EDITOR’S NOTE: This article originally appeared in Sightings, a publication of the Martin Marty Center at the University of Chicago Divinity School. Sign up here to receive Sightings in your inbox on Mondays and Thursdays.
Those (of us) who value the ethical but are not ethicists have good reason to pay attention to those philosophers, theologians, and, yes, ethicists, whose vocation dignity, and “spirituality lite” it is to deal with values, whether these have to do with ordinary problems and dilemmas or with extraordinary ones, such as matters of life and death. These are not, and cannot be, right all the time, or in agreement with each other much of the time, but they gain credibility in the eyes and minds of ordinary and extraordinary people when they follow their vocation and subject themselves and each other to criticism.

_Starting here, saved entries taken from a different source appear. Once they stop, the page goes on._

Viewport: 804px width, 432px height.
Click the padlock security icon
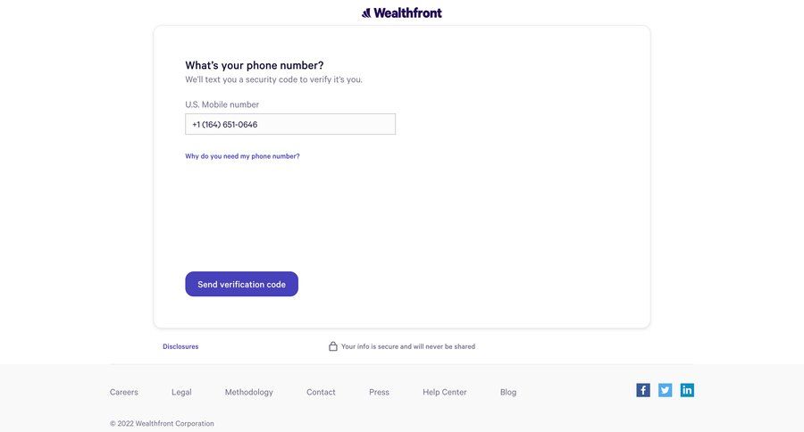click(x=333, y=346)
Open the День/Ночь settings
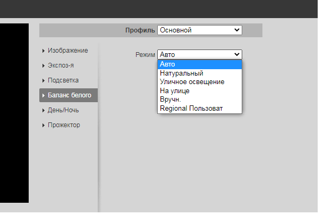Screen dimensions: 323x215 (x=64, y=110)
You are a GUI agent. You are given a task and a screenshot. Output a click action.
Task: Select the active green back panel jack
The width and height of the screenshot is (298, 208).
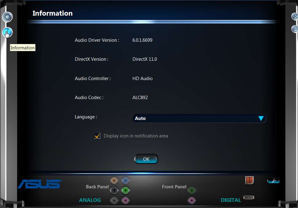click(125, 190)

Few problems or issues are more troubling than those code-named “euthanasia.” When The New York Times (May 25) placed a story about euthanasia on page one and followed through on more pages, there were many reasons for the public to take special note. The story, “At His Own Wake: Celebrating Life and the Gift of Death” by Catherine Porter, was attention-getting enough, for it followed the career toward death of a particularly engrossing candidate for euthanasia, John Shields, a former Roman Catholic priest who, in the language of the church, “left the faith.” Among those who read the story of the end of his trail was Gilbert Meilaender of Valparaiso and Notre Dame universities. From their fields in Indiana, this professor has figuratively walked with people in “the valley of the shadow of death” and reflected on its realms.
He did not think much of the Times piece, and said so in an important response in Commonweal (June 30). Assuming that fewer people read that Roman Catholic magazine than read the Times, we’ll commend both articles to all but concentrate on the little-magazine response. For the title of his article on Porter’s account of Shields’s end, Meilaender came up with “Pathos, Bathos, and Euthanasia”: “Clearly intended to elicit pathos… the account is, by my lights, drowning in bathos.” He does not admire the euthanized John Shields nor those who chose “to orchestrate and choreograph the homemade rituals, drawn from countless different (and incompatible) cultural and religious traditions…”
Meilaender scores Porter and the Times for seeking sympathy for Mr. Shields, but sees the article as a “puff piece aimed at evoking support for one side of a complicated moral argument.” Not humble, Shields became a “spiritual cosmologist,” who announced, “I come forth at this precise moment to contribute my unique gifts to the great unfolding.” Not quite Hegelian, thinks Meilaender, who may be sympathetic to Shields, but not to his way of coping with always terminal amyloidosis, as he profited from Canada’s newly legalized “medical assistance in dying.”
The whole scheme of the Canadian law, the self-advertising of Shields, and the awe-full account by Porter and the colleagues whom she quotes, is based on a concept of “self-determination,” which Meilaender effectively critiques. For this critic the virtue of compassion, which motivates support for euthanasia, “has a shape and has limits”: “the imperative that governs this virtue is not ‘minimize suffering,’ but ‘maximize care.’” The self-invented rituals patched together by Shields and executed after his death lead Porter to create traditions which are not likely long to survive; this sort of “spirituality lite” cannot “sustain us in the face of death.”
Meilaender ends with a particular and particularized Christian affirmation and response, arguing that “in the face of a culture intent on teaching that to experience decline and loss of capacities is to lose dignity, we need to insist that each of us, whatever our capacities, is equidistant from eternity, and that no one for whom Christ was content to die can lack human dignity.” Christianity is not the only anti-bathos-faith, but it is representative of values unlikely to be surrendered by those in any community or tradition who celebrate dignity more than advertised self-affirmation. One suspects.